A concept established by Nicole Sullivan with the idea being very simple; write CSS that is scalable, maintainable, and semantic. In a nutshell - object oriented. OOCSS by itself is a powerful tool. OOCSS combined with Sass, is even a more powerful tool.

Repeating patterns in your stylesheets lend themselves to the creation of objects which can be sub-typed or super-typed. These patterns can be polymorphic, thus infinitely reusable through inheritance.

Unruly CSS written without the forethought of OOCSS can have any or all of the following problems:

  • Writing styles based on the view or the components as a whole can lead to bloated CSS
  • Lack of global defaults will lead to repeating style patterns, adding more bloat
  • Incorrect use of selector inheritance combined with heavy bloat can lead to poor CSS performance and typically exaggerated use of the !important tag

In this section, I will discuss how to avoid these issues by properly implementing the tenets of OOCSS. This will allow you to create a well established framework that, when combined with Sass, will allow you to further enhance the scalability, maintainability and re-use of the CSS.

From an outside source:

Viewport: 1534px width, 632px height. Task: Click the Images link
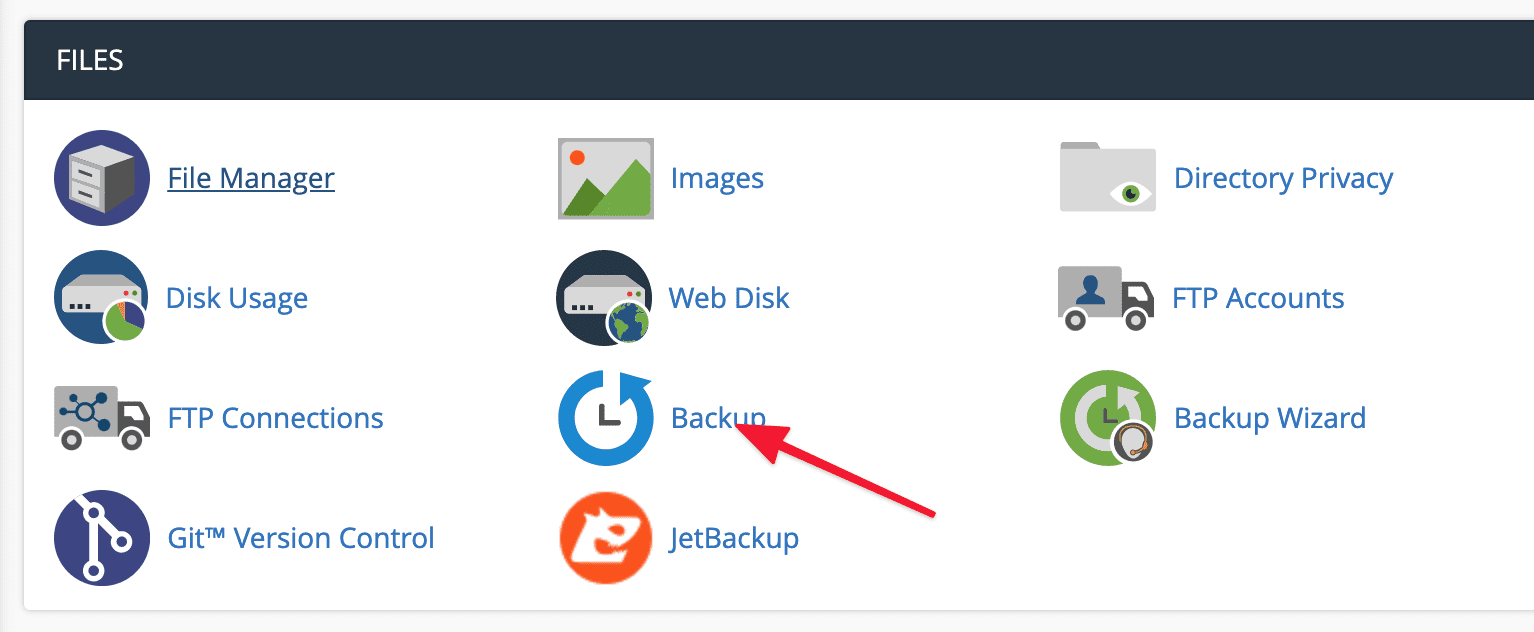click(x=716, y=178)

To better understand OOCSS, we must be able to breakdown our design into small re-usable components. In order accomplish this task, we must understand what is a CSS object.

CSS Object

Think of your CSS as a bicycle assembly line using individual objects like wheels, handlebars, brakes, and seats. Our assembly will produce the final product, a bicycle. There will be slight variations on some of the objects, for example size of the wheels or color of the frame, which are issues that can be handled along the assembly line.

In order to efficiently assemble the bicycle, the original prototype is broken down into its individual pieces and the assembly. These individual parts are analyzed and the assembly line is created in order to efficiently put together the bicycle. A very similar concept can be applied to CSS. The design is analyzed and broken down into its individual working pieces. These CSS Objects are created in order to be re-used on the site, or our assembly line. The final product, the implementation of the design, is the culmination of the individual CSS objects. The OOCSS wiki further explains CSS objects as:

"A CSS object consists of four things: HTML, which can be one or more nodes of the DOM, CSS declarations about the style of those nodes all of which begin with the class name of the wrapper node Components like background images and sprites required for display, and JavaScript behaviors, listeners, or methods associated with the object."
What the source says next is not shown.